Taking into consideration the mechanism of t-BOOH action when administered to PBMCs, our results are very interesting. Typically, t-BOOH is an organic hydroperoxide that is commonly used as a toxic, redox-altering agent [34]. It is known that t-BOOH is metabolized by glutathione peroxidase generating GSSG via GSH oxidation [35, 36]. As it has been previously shown, increased GSH concentration may become harmful for physiological cells by transferring electrons to O2 since there are no available natural electron acceptors (e.g., GSSG) as it happens in reductive stress context [17, 37]. Although this could be the case in our study, it seems that the increased baseline values of GSH are not harmful because, due to the presence of a potent oxidizing agent, GSH is oxidized to form GSSG. Thus, reductive stress on the basis of baseline values is perhaps a protective mechanism when followed by a stimulus that induces oxidative stress, such as administration of t-BOOH. It has also been proposed that t-BOOH interacts with Fe+2 leading to the formation of t-BO· radicals [36], whereas it can also be converted to peroxyl and alkoxyl radicals by enzymes of cytochrome P450 complex and through free iron-dependent reactions [35]. It is obvious that the production of free radicals can further decrease GSH levels, impair the mechanisms of antioxidant defense, and initiate lipid peroxidation. This decrease in GSH concentration implies that it is a protective mechanism present after the combination of reductive stress with an oxidizing stimulus.
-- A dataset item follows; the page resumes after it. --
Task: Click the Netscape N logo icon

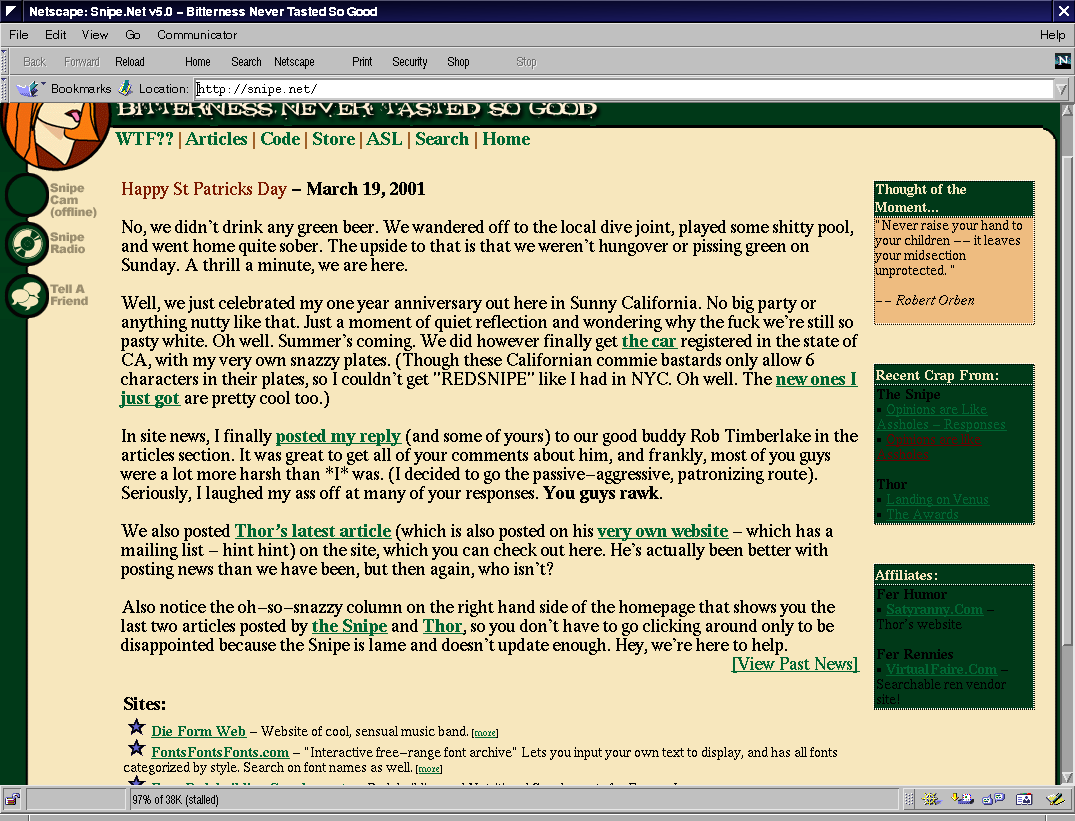Action: pyautogui.click(x=1062, y=61)
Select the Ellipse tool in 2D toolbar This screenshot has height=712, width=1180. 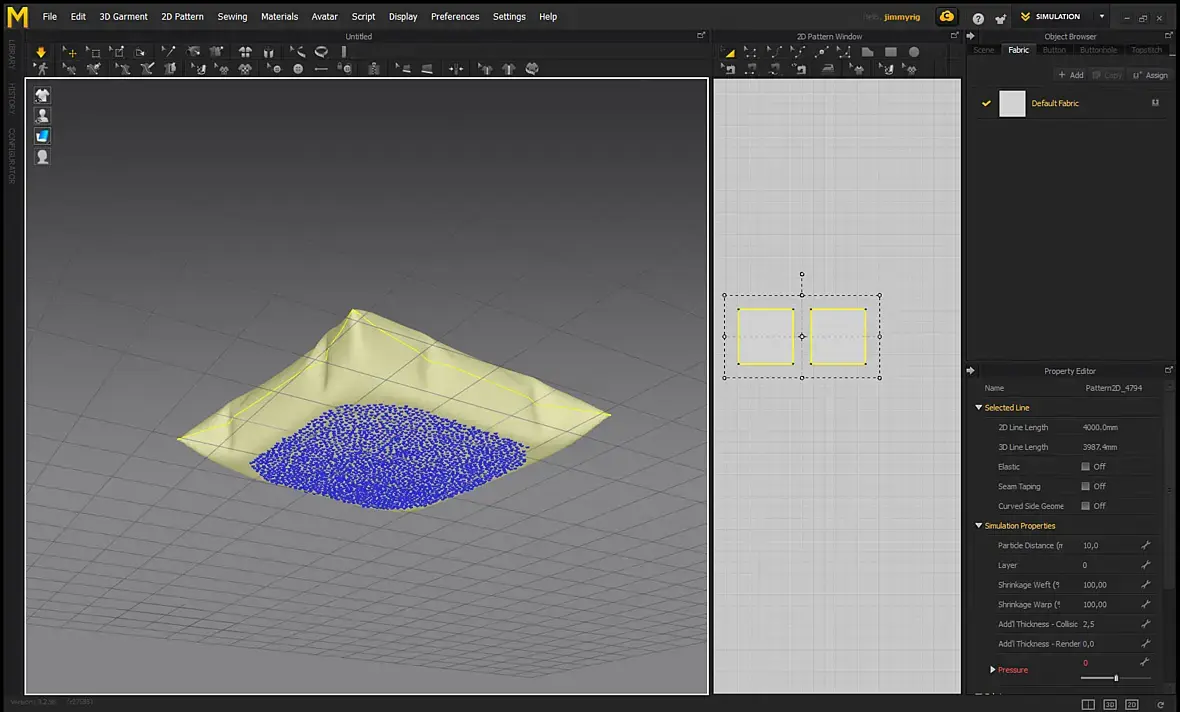[913, 52]
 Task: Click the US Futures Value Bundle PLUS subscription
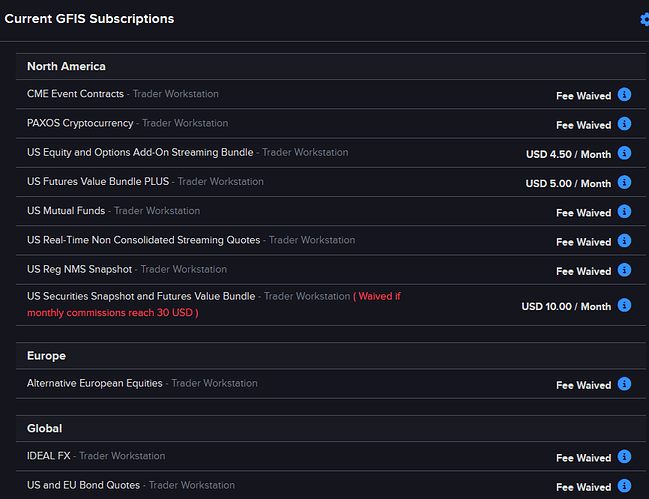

The observed responses could be mainly attributed, at the molecular level, to specific transcription factors, namely, NF-κB, p38 MAPK, members of the FoxO family, and nuclear factor erythroid-derived 2-like 2 (Nrf2) all activated by low ROS levels [38, 39]. Focusing on Nrf2, it has been suggested that it is critical for the regulation of the intracellular redox status [40, 41]. It acts by promoting both constitutive and inducible expressions of the antioxidant response element- (ARE-) regulated genes, which code for numerous antioxidant metabolites and enzymes [42]. Two glutathione-related ARE-regulated enzymes are glutathione reductase (GR) and GSH synthase (GSS) that play significant roles in GSH synthesis and regeneration [28]. Therefore, we can aptly hypothesize that Nrf2 is a key player in the control of exercise and chemically induced shift between oxidative and reductive stress in the examined individuals.

5. Conclusion

In conclusion, it is a fact that there is a debate in the pertinent literature whether reductive stress is beneficial or detrimental. In this study, we report that the effects of an oxidizing agent on redox status of PBMCs isolated from the blood of athletes after acute eccentric exercise are dependent on the baseline values of GSH in erythrocytes. Otherwise, on the basis of our results, reductive stress defined by increased GSH levels in erythrocytes postexercise is a protective mechanism, at least when followed by an oxidizing stimulus. These findings can be considered as a starting point in the effort to examine the relatively new concept of postexercise reductive stress and shed light on its potential beneficial impact on blood redox homeostasis using differential experimental treatments.